Demand for transformation-related technology services was strong during the acute phase of the COVID-19 pandemic, driven by rapid adoption of remote working and schooling, contactless payments, streaming services, gaming, among many other areas.
“It was hard to imagine,” as The Information’s Laura Mandaro (subscription) put it, “the financial bounty distanced living would hold for the tech industry.”
While new coronavirus variants may trigger further social and economic disruptions on a country and regional basis, promising signs suggest further acceleration in digitalization, including notable investments in data, AI and automation.
Gartner’s $4 trillion 2021 IT spending forecast sets a stratospheric ceiling for the IT services sector. With the consulting firm’s July projection update next week, the question seems to be, how much higher can the bar be raised?
Searching for answers in plain sight
We looked for signals in Google trends data, where we found striking signals of market intent, characterized by breakthrough interest in keywords topics closely aligned with the business problematic of digitalization.
Our analysis found intriguing patterns of search behavior around keywords such as “digital transformation,” “data engineer” and “hire developers,” where search volume has surged to 5-year highs, eclipsing pandemic declines to set new benchmarks.
For example, Google Trends data shows that search volume around “digital transformation” has recently spiked to a 5-year high.
Here we see a trend line breaking through a series of fluctuations correlated with moments of COVID-19 uncertainty. In other words, looking over the long terms we see that search volume was flat to lower during the first year of the pandemic. We have now risen to the next level.
At Pentalog, we’ve talked about how smart investments in tech will separate the post-pandemic winners and losers. A recent Deloitte survey also found CEO prioritizing digital transformation to seize opportunities and promote resilience.
To amplify our view of this intent, we chose a strongly related term, “data engineer,” to gauge more contextual interest. Here we see surging interest in a term that has again, risen to a historic peak.
The plot thickens when we compare these two terms side by side and see them racing other horses down the track. Given the need for data engineering in the types of transformation initiatives seen during the pandemic, this is hardly a surprise.
Of course, without software engineers, digital transformation is just a slogan. Which makes it interesting to look again at Google Trends for clues about hiring intent. To get a sense of hiring intent, we chose to analyze the keyword “hire developers” as this is a typical search from managers looking to staff IT projects.

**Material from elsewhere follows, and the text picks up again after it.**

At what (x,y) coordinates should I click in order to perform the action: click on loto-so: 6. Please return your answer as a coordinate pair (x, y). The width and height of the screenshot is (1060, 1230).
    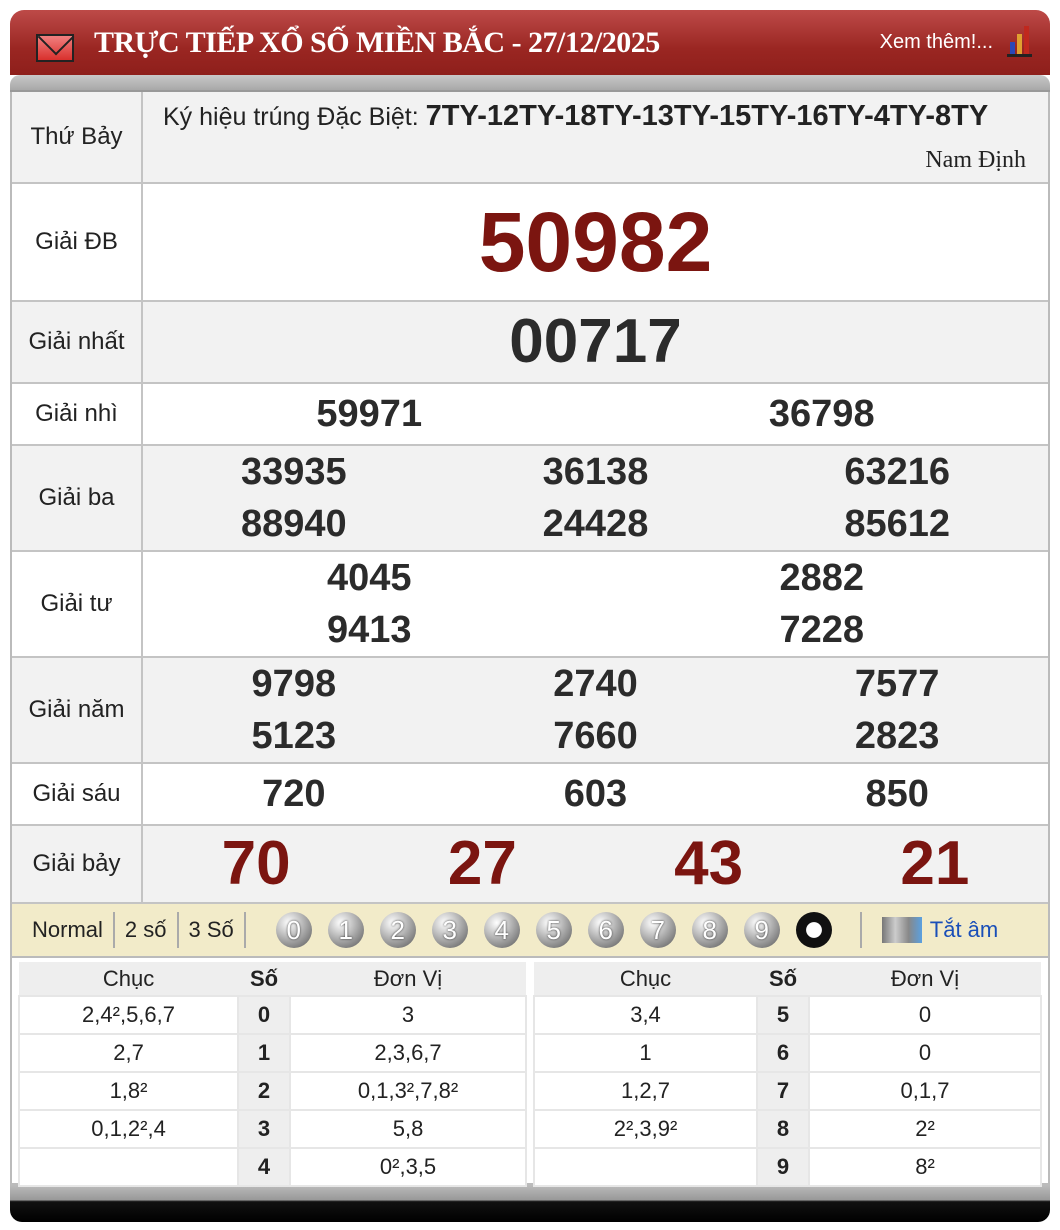
    Looking at the image, I should click on (783, 1053).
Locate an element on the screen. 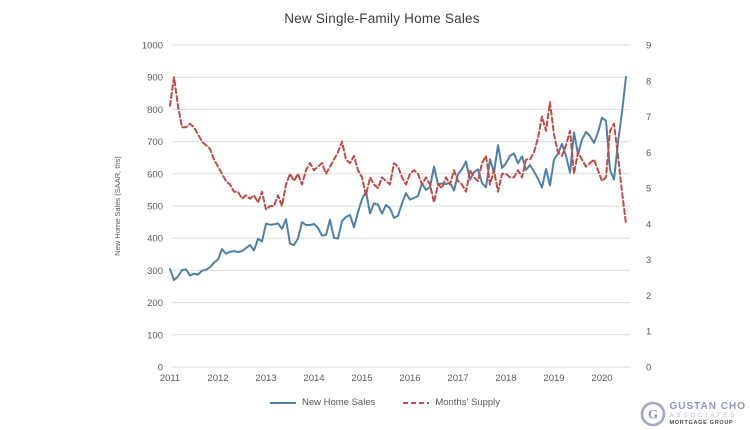  y-axis-left-tick-label: 600 is located at coordinates (155, 174).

Looking at the last five years, we again see record highs by mid-April. We also see high volume (and high volatility) during the acute period of the pandemic, which again seems to make the trend noteworthy. This kind of data is in sync with the facts on the ground.
“Hiring developers is going to be your next big problem,” TechRepublic recently quipped, underscoring the significant challenges faced by hiring managers charged with onboarding technical talent to support transformation initiatives.
Now let’s combine these views together and compare the shape of the lines.
While volume for “digital transformation” and “data engineer” dwarfs “hire developers,” the clustering of these search trends is hard to ignore. This volume begins before the pandemic, and despite volatility, remains strong throughout the period. Now it’s accelerating.
This visual correspondence illustrates the reality of the global developer shortage. Frustration is too often the “user experience” of managers struggling to fill open software positions – a widening gap which industry observers say threatens to dampen innovation.
These strong trends in volume are matched by corresponding increases in average bid prices, with keyword prices at or above 12-month levels.
Google Trends data predicts the present
How much confidence can we have in using Google Trends for forecasting, especially with the simple model we have outlined? Ultimately, it’s more about predicting the present. Finding patterns in search data says more about present intentions than real-world outcomes, yet those patterns can still be a powerful tool for forecasting economic trends.
So, what’s next? All eyes will be on Gartner’s predictions for the remainder of 2021. In a scarcity market, companies looking to drive digital transformation projects will need to find new ways to onboard talent and new partners to support sustained value delivery.